Ah well, I'm sure none of you have similar little compulsions about the things you collect and organize.

That's almost all for the evening, except to remind you that it is a very lanyard-y weekend. Mazel Tov and thanks to Allie in New York who is lanyarding with her friends tomorrow for her Bat Mitzvah and to the ladies in The Woodlands who have arranged a beading extravaganza for Saturday afternoon and to Kristen Smith's rugby team who will do a little team building, socializing and lanyarding on Sunday afternoon. Robby Bennett will launch Where's the Rabbit at Santa Fe High School on Saturday evening and will have lanyards available and on display made by the Santa Fe Lady Indian soccer team before and after the show.

P.S. When I walked Willie and Teddy down to Willie's Wilderness Wonderland this afternoon to sniff out field mice and bunnies, the trees were filled with cowbirds. I had to keep the experience to myself today. Ten years ago, my mom and I took the two-year old Erin on a walk on a similar day, and my mom (always the Master Naturalist) explained to Erin that cowbirds were not her favorite because, instead of building nests, they put all their energy into laying eggs. They leave their eggs in other birds nests, abandoning them to be raised as foster children. Often the nest-builders babies get squeezed or even booted out of the nest to make room for the cowbird eggs. Erin hated that story and for several years after that would often run through the backyard shooing away the cowbirds that flocked there, saying "Go away you mean old cowboy birds. Moo doesn't want you here." Today she wasn't here to chase them away and my mother was on a trip down to the coast. I had to do all the remembering myself.

P.P.S. Walter said that he can't imagine ANY academic couple that would merge books and that's not all, They've been separated twenty-five years, and they will stay separated another twenty-five years if he has anything to say about it.

6 comments:

  1. Am I to understand that Bubba owned/continues to own a Lawrence Welk album? Had I been aware of this back in high school, I'd have taken steps to correct this grievous error. We did expose him to other things - I promise we did. Just like the rest of us, he lived on a steady diet of KOMA in Oklahoma City at night and KCRS in Midland during the day, along with the occasional Wolfman Jack signal out of Mexico. At some point, he knew that the Lovely Little Lennon Sisters were not Top Forty material. Apparently something went awry....

    Kate (FSHS 1967)

    ReplyDelete
  2. Ooooh Walter, walter, walter...


    and I got roped into that penny a record scheme too!!!... do you remember the little plastic discs for the forty fives?... people make retro-jewelry out of those now..lol..

    ReplyDelete
  3. I recently used the term "forty fives" to a group of twenty-somethings who work for me.
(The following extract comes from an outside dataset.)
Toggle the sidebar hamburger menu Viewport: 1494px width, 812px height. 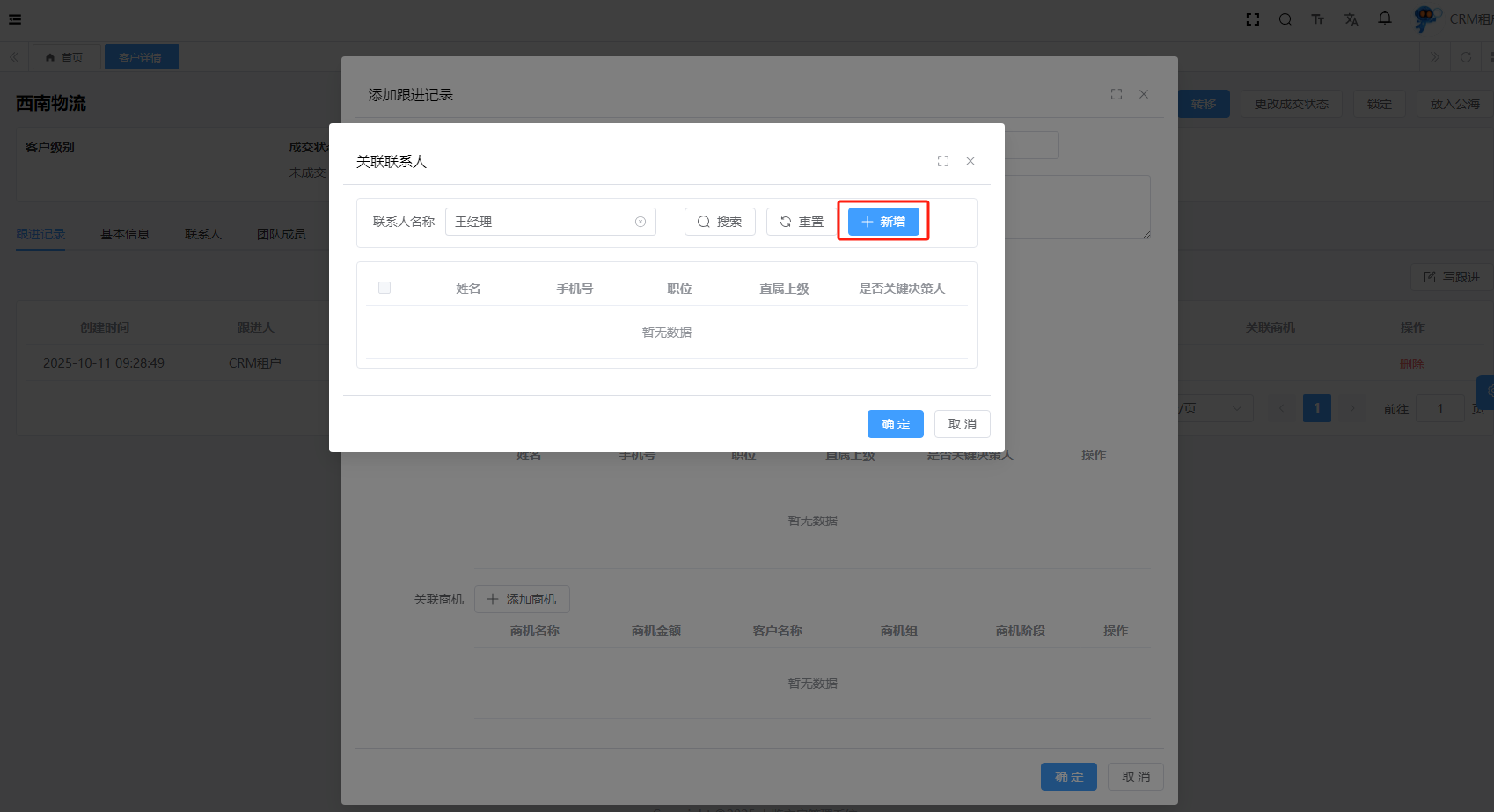tap(15, 19)
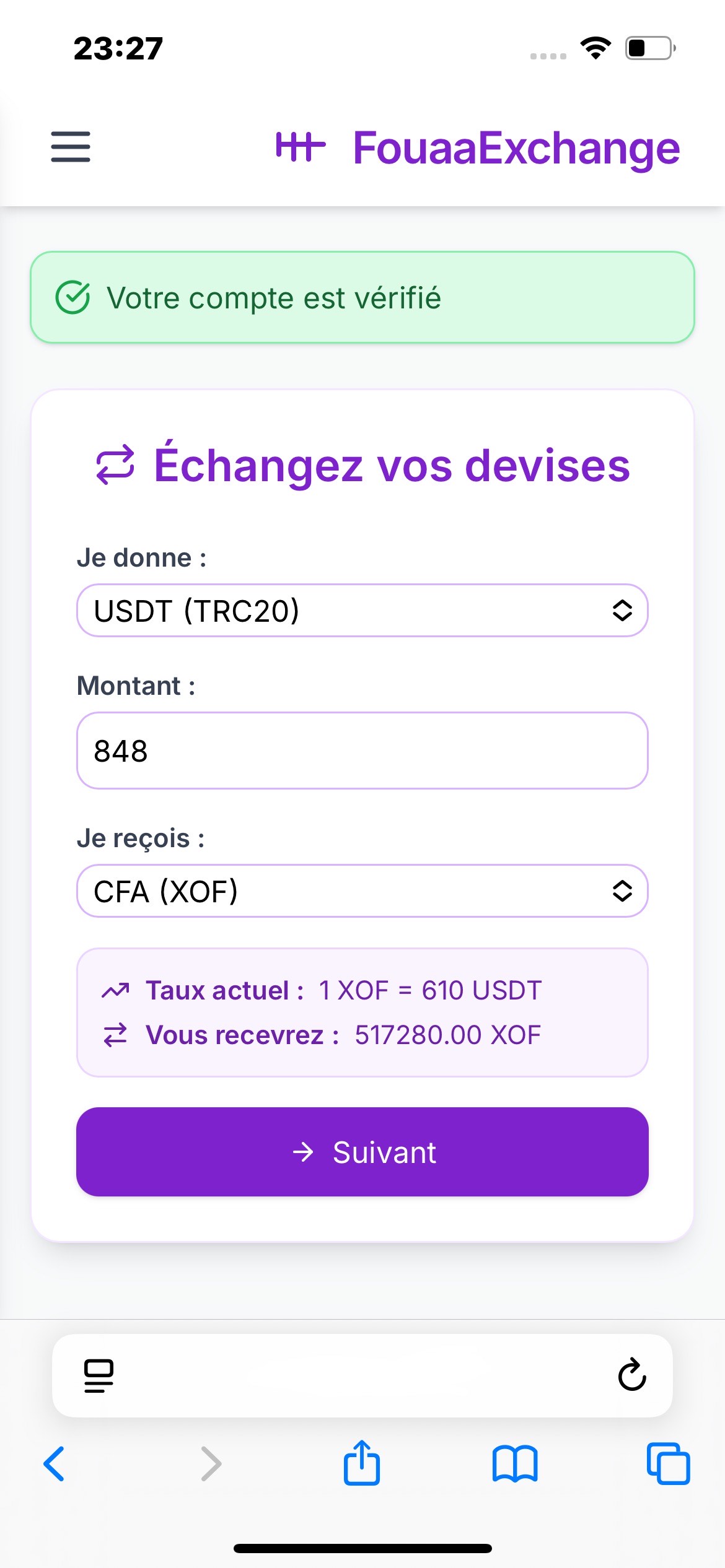This screenshot has width=725, height=1568.
Task: Click the FouaaExchange brand name
Action: (516, 148)
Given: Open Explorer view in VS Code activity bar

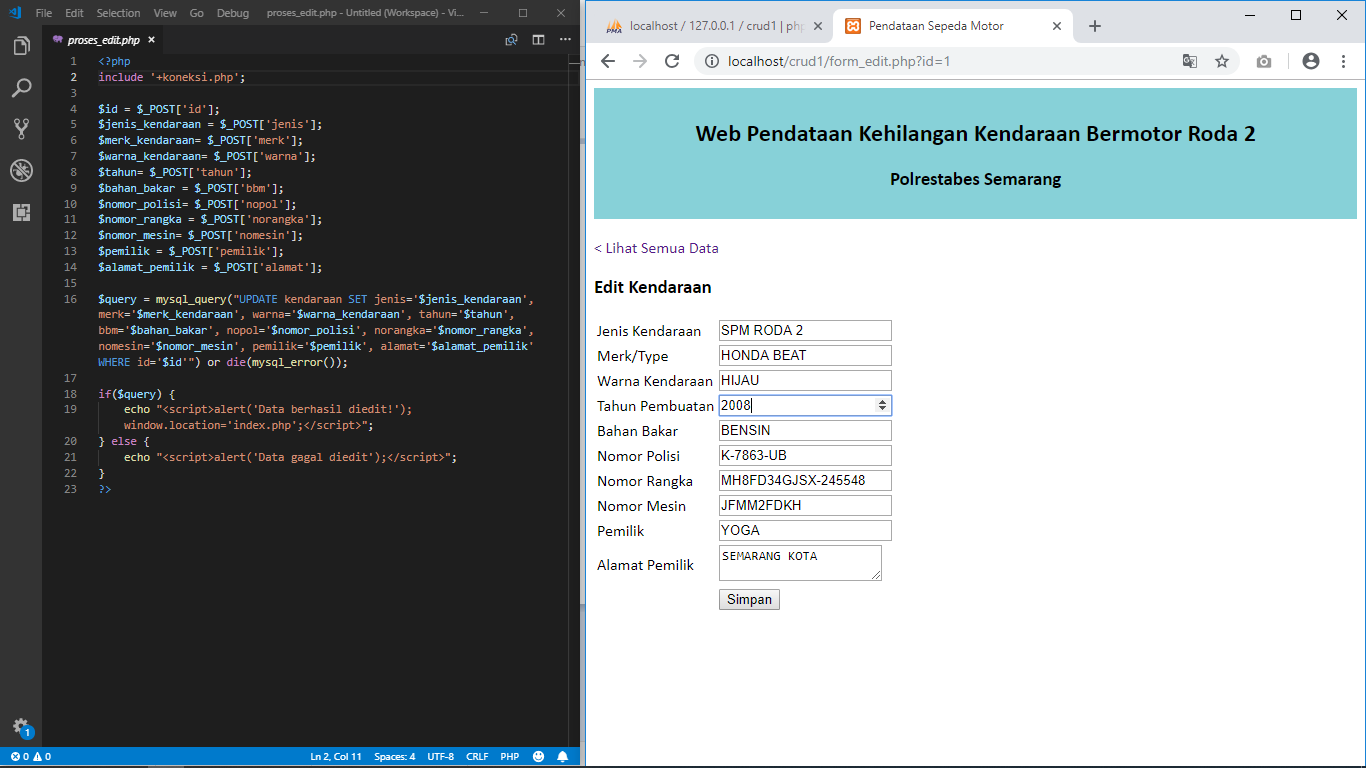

There were many blank looks, and finally one of them said "Ummm - why did you need a gun to listen to music?" Ah - the things they have missed......

    ReplyDelete
  4. Remember, we've seen John J.'s library. Where the books allow him to live there. Oh, you can never have enough books!

    ReplyDelete
  5. At times my method of organizing could be termed archaeological, oldest sinks to the bottom and the most used and newest form the top layer.
    Except for a shelf of naturalist guidebooks, my books and Tony's are separate too. It never even dawned on us that maybe they should be combined.
    I enjoyed the thought of Barry Manilow leading off the LP collection!

    ReplyDelete
  6. Hey!
    I hope you are doing well. I am a CA (RA) for my dorm this year and for one of my programs I would love to try to make Erin's lanyards. What do you think? Could you give me any information I would need to know? Thank you!!!